Dad? Where’s Mom? I can’t find her in this videogame.

I’ve always taken my mother for granted. She bathed me when I couldn’t walk or talk; she gave me ginger ale when I was sick; she bought me every single Sailor Moon movie on VHS. I would thank her in words, but I don’t think I ever really thanked her in the truest sense. Needless to say, I had a good mom. Not everyone’s so lucky.

 

In Remember Me, the protagonist Nilin is tasked with hacking the memories of her own mother, a diabolical CEO with the equally sinister name Scylla Cartier-Wells. It’s not without warrant–memories are getting commodified, used and abused, and she’s running the show.

Nilin is tasked with hacking the memories of her own mother

It’s not without precedent either.
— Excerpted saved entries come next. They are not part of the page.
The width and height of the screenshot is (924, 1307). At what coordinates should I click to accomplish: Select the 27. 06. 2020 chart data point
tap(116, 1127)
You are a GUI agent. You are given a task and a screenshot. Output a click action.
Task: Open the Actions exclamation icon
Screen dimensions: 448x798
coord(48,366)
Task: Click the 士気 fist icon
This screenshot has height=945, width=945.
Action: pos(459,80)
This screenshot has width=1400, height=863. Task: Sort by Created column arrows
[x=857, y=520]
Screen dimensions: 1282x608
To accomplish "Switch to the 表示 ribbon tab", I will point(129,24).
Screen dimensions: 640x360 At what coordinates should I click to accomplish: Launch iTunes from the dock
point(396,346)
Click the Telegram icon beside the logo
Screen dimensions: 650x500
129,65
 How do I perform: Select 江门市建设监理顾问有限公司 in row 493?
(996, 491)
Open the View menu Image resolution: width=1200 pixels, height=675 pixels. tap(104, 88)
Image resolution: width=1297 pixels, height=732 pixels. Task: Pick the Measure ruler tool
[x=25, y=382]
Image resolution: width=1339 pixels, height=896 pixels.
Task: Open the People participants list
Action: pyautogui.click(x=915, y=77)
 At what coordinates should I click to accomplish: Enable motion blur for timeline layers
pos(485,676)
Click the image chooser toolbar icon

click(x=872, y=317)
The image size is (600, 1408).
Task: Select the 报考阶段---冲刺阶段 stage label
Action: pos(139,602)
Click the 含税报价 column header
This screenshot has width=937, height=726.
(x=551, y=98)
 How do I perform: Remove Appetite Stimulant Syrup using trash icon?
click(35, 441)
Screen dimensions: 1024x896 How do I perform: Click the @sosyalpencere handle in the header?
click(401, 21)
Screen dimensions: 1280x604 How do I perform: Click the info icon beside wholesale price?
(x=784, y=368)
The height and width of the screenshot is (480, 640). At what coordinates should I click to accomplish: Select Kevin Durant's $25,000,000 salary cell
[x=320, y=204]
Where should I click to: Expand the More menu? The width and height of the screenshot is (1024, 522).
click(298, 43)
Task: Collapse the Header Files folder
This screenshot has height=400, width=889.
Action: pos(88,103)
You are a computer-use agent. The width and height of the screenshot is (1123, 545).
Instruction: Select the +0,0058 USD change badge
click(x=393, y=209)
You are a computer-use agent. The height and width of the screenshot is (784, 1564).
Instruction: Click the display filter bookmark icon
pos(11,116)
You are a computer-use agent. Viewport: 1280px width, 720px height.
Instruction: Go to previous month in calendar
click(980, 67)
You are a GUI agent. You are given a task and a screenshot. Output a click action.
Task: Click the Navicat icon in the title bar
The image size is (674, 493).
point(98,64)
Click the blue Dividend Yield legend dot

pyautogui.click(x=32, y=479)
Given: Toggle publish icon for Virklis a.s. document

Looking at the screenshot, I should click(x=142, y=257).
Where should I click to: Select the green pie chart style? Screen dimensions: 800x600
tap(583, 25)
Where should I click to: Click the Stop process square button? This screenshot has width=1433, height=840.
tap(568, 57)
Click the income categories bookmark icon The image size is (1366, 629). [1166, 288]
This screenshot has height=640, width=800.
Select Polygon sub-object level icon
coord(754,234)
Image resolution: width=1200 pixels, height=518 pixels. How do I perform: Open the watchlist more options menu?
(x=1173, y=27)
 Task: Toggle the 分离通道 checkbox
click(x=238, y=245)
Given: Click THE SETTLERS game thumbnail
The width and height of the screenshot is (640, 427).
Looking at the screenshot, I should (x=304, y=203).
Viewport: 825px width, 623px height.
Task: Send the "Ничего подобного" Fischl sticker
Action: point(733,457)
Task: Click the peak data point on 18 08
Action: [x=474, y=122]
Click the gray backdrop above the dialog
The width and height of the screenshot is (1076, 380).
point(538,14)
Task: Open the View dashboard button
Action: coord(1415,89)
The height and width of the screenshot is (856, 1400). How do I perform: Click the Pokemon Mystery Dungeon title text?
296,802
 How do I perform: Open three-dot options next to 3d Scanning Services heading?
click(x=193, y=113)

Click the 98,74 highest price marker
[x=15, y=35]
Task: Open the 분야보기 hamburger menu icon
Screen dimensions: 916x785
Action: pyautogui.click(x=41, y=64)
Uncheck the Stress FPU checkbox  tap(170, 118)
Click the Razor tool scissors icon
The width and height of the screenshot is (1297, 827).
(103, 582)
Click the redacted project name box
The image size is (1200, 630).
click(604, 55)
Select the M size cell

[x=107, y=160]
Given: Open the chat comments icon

Mothers in games are so often adversarial, abused or… well, deceased. You need not look far for a laundry list of ill-fated mothers: Allie in Ni No Kuni dies, Callisto in God of War dies, The Boss in Metal Gear Solid dies. They don’t always die, of course; sometimes they are just plain missing because they expired even before the story begins: The Last of UsBioShock, and Final Fantasy X. The playable mother character is certainly rare.

The playable mother character is certainly rare

The marginalized mother of games today is a very narrow expression of parenting. Mothers have been exploring their relationship to parenting and to their children through art for ages—so why is it uncommon in games?

Brenda Romero is a mother and a game designer. She is the game designer in residence at U.C. Santa Cruz and co-founder of Loot Drop, an independent game company. She has received much acclaim recently for her game Train, a serious board game about a sensitive historical topic—don’t let anyone spoil the ending before you play it though, because the experience is seriously powerful.

Like most parents, not a week passes without perpetual amazement and delight in her children. But it’s more than a mothers pride at work. “Watching them informs our ideas of how and what we are designing, wishing we could find the game that could teach them x or y. They’re ridiculously influential,” she said.

 “Watching them informs our ideas of how and what we are designing”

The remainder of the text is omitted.